Yapılacak İş:
Tüm öğelerdeki satırları yeniden yazın. Bunu yaparken "click" ifadesini her yerde "tap" ile değiştirin, geri kalan her şeyi olduğu gibi bırakın ve resimleri yanıta eklemeyin.

Verilen Veriler:

□ □ □

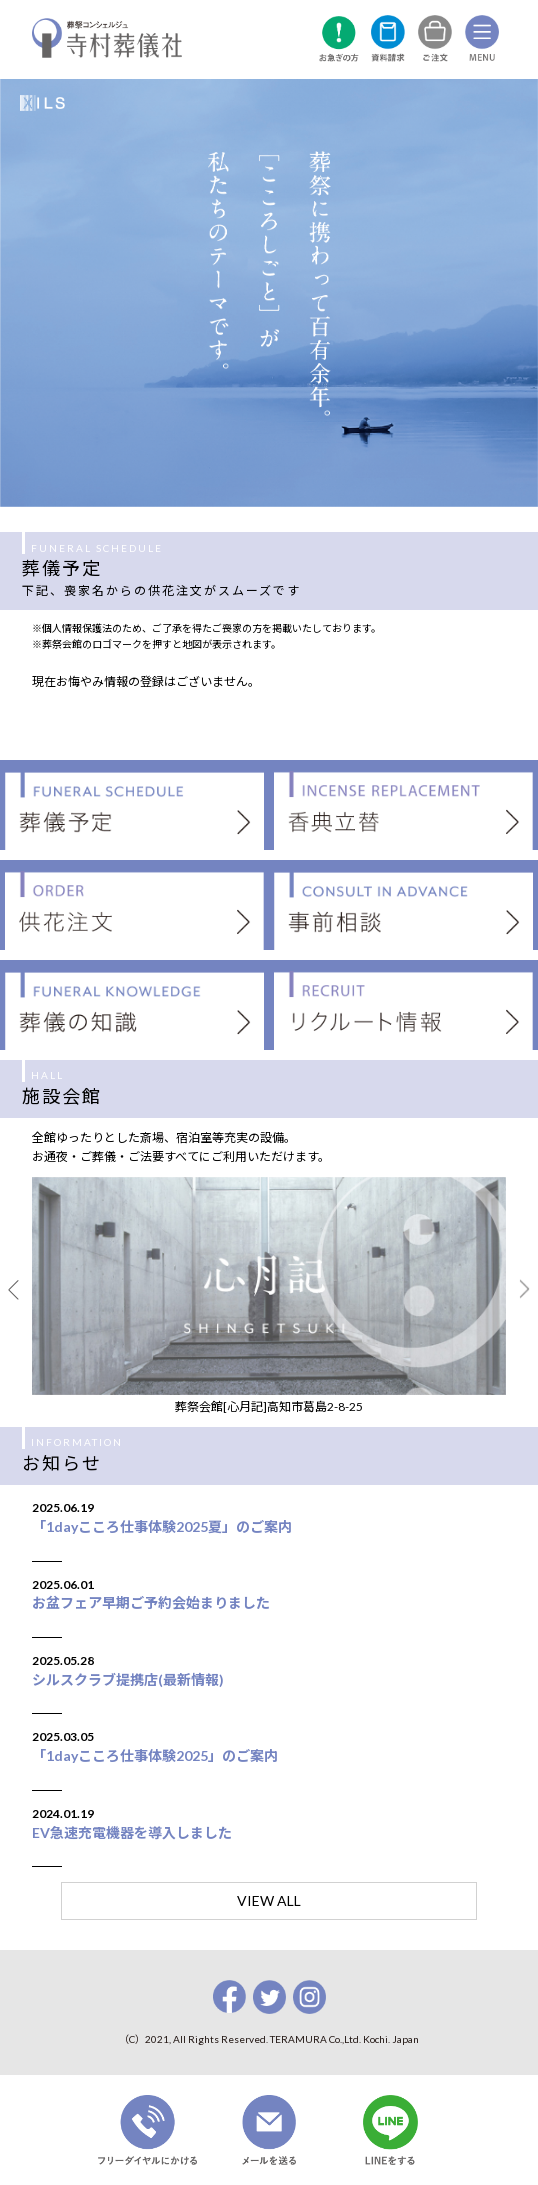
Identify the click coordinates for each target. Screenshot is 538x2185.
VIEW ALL (269, 1900)
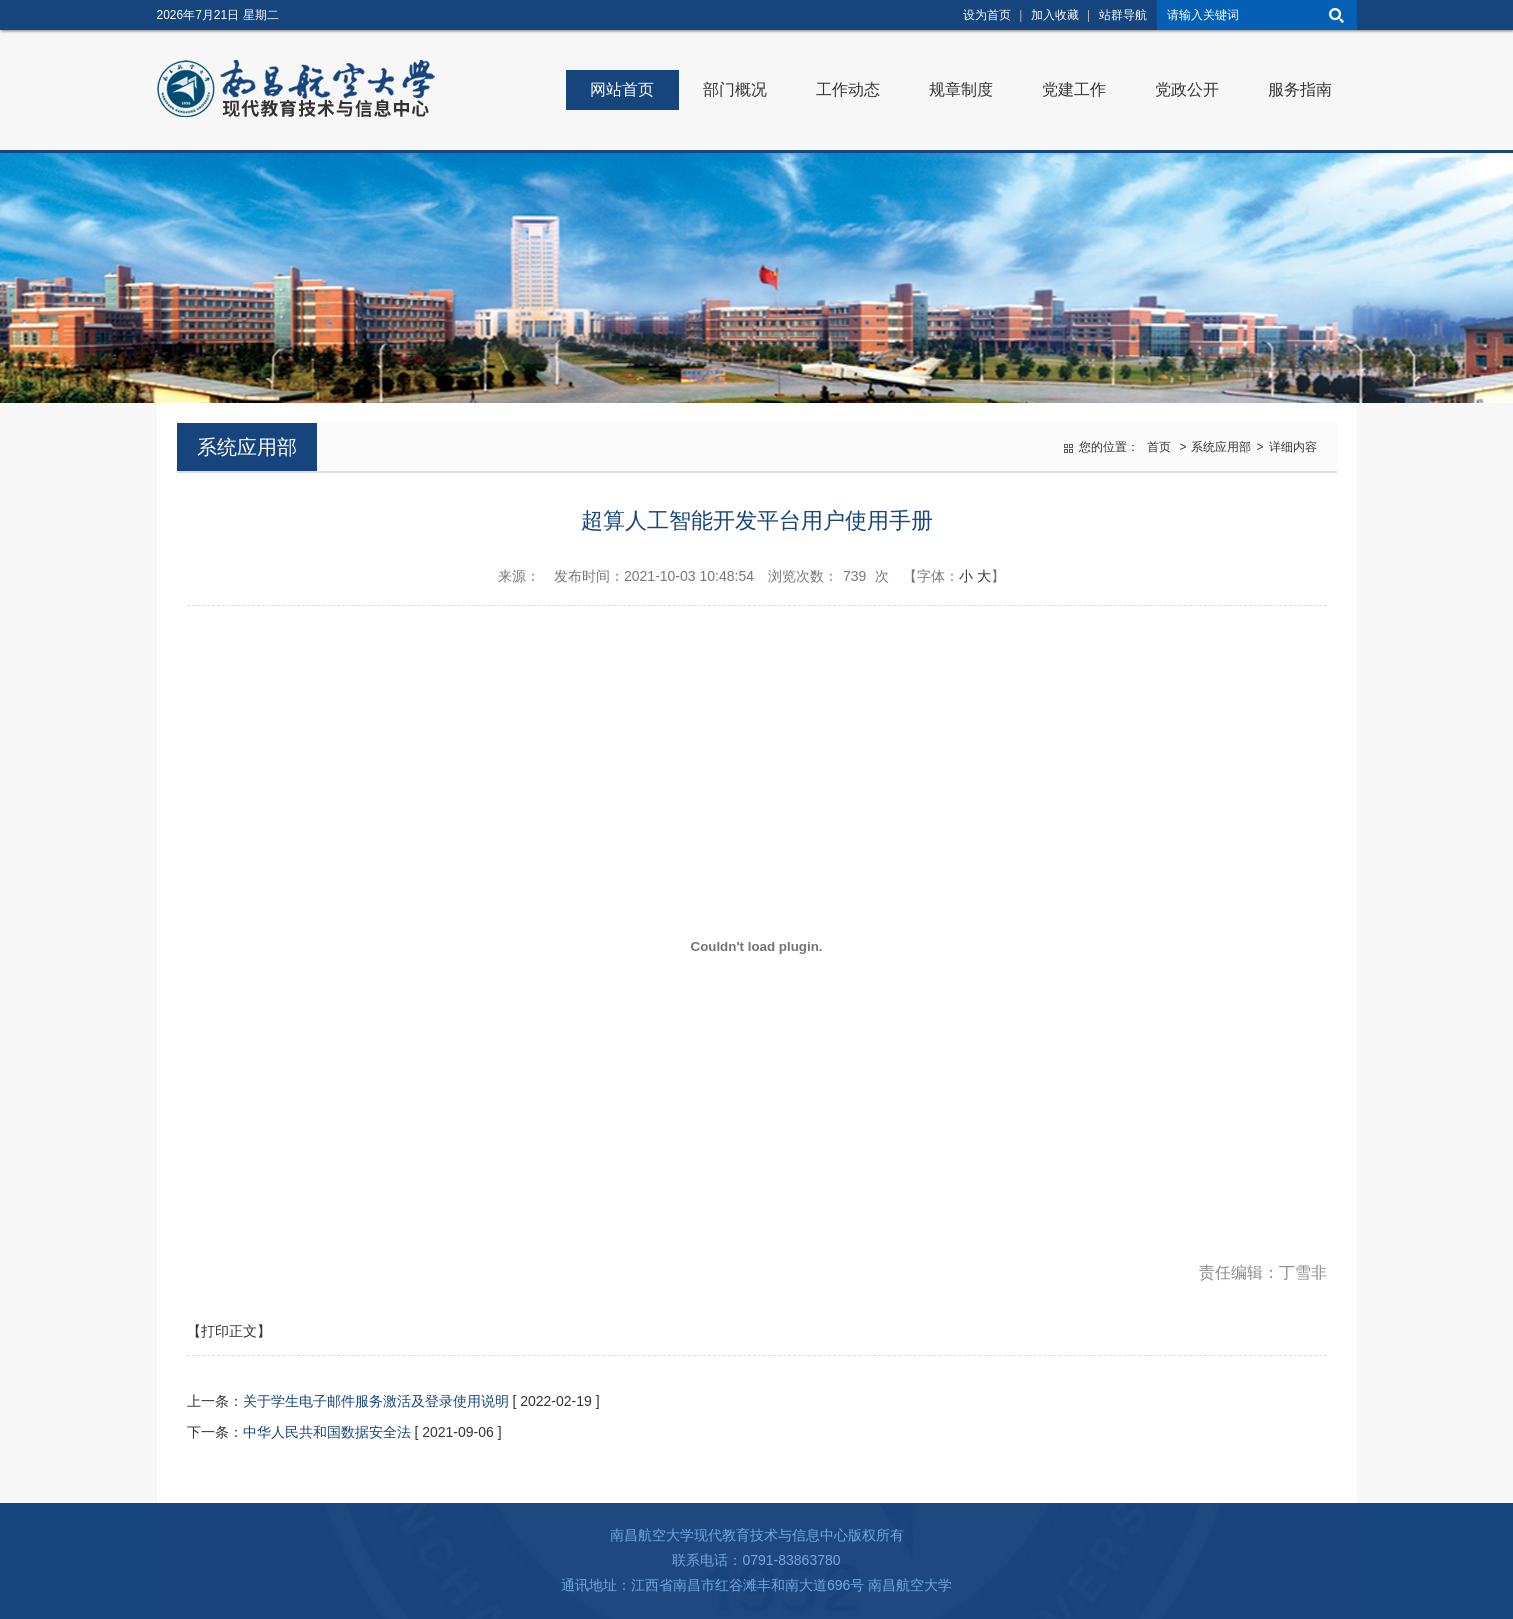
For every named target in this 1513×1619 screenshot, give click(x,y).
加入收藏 (1055, 15)
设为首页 (987, 15)
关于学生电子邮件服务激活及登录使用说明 (376, 1401)
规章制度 (961, 89)
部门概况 (735, 89)
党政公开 (1187, 89)
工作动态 (848, 89)
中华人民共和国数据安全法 (327, 1432)
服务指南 (1300, 89)
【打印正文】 (229, 1331)
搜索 (1337, 15)
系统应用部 (1221, 447)
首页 (1159, 447)
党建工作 (1074, 89)
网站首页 (622, 89)
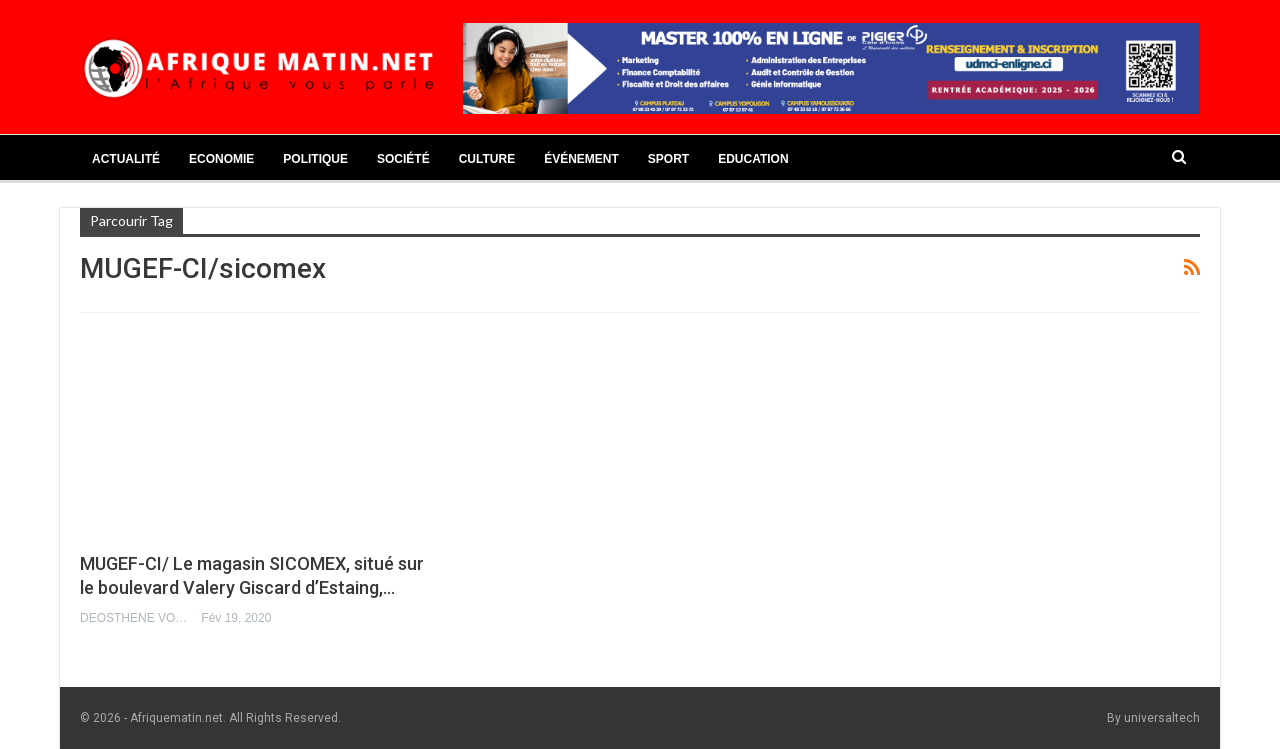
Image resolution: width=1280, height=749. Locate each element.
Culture (487, 159)
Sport (668, 159)
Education (753, 159)
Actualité (126, 159)
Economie (221, 159)
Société (403, 159)
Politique (315, 159)
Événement (581, 159)
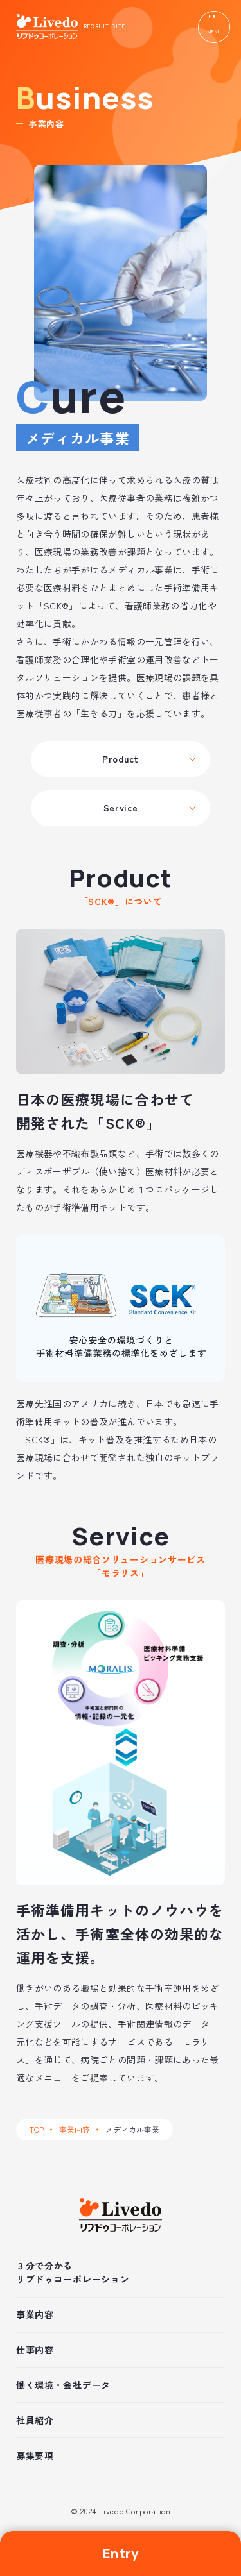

□ □ □

Görev Sonucu:
Identify the tap coordinates for each target. Screenshot is 538x2185.
VIEW ALL (269, 1900)
For every named target in this 1513×1619 screenshot, give tap(x,y).
加入收藏 (1055, 15)
设为首页 (987, 15)
关于学生电子邮件服务激活及登录使用说明 (376, 1401)
规章制度 (961, 89)
部门概况 (735, 89)
党政公开 (1187, 89)
工作动态 (848, 89)
中华人民共和国数据安全法 (327, 1432)
服务指南 (1300, 89)
【打印正文】 (229, 1331)
搜索 (1337, 15)
系统应用部 (1221, 447)
首页 (1159, 447)
党建工作 (1074, 89)
网站首页 (622, 89)
Image resolution: width=1280, height=749. Locate each element.
Culture (487, 159)
Sport (668, 159)
Education (753, 159)
Actualité (126, 159)
Economie (221, 159)
Société (403, 159)
Politique (315, 159)
Événement (581, 159)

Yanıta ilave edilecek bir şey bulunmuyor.